= EXERCISE DIRECTIONS =
In the entries below, every line that contains "point" must be located and copied.

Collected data
-- Opening Marker --

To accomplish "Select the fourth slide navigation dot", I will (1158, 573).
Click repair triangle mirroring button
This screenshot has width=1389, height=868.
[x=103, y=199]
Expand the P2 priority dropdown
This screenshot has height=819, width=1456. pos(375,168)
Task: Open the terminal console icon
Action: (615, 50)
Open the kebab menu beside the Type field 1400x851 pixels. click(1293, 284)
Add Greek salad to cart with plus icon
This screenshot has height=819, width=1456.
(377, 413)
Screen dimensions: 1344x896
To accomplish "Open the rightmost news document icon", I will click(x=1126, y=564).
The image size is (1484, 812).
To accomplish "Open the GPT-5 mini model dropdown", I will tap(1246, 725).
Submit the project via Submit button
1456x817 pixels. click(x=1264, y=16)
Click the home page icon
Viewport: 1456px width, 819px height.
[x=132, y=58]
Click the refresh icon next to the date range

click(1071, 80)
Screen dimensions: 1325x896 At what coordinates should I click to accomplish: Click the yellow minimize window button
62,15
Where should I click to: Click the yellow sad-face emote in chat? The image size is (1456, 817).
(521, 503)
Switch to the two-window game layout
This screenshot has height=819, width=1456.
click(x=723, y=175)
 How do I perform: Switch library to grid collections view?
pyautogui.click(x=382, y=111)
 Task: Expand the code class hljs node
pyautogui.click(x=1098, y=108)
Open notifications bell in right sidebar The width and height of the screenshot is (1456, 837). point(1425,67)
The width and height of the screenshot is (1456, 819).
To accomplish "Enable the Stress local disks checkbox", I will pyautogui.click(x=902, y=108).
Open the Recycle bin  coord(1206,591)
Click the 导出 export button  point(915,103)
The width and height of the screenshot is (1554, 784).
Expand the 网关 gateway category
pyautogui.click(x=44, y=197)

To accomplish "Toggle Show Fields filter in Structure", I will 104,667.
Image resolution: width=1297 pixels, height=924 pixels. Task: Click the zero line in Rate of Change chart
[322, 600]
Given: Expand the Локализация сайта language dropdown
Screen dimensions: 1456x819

-- Closing Marker --

= WRITTEN ANSWER =
Open notifications bell in right sidebar The width and height of the screenshot is (1456, 837). point(1425,67)
Click the 导出 export button  point(915,103)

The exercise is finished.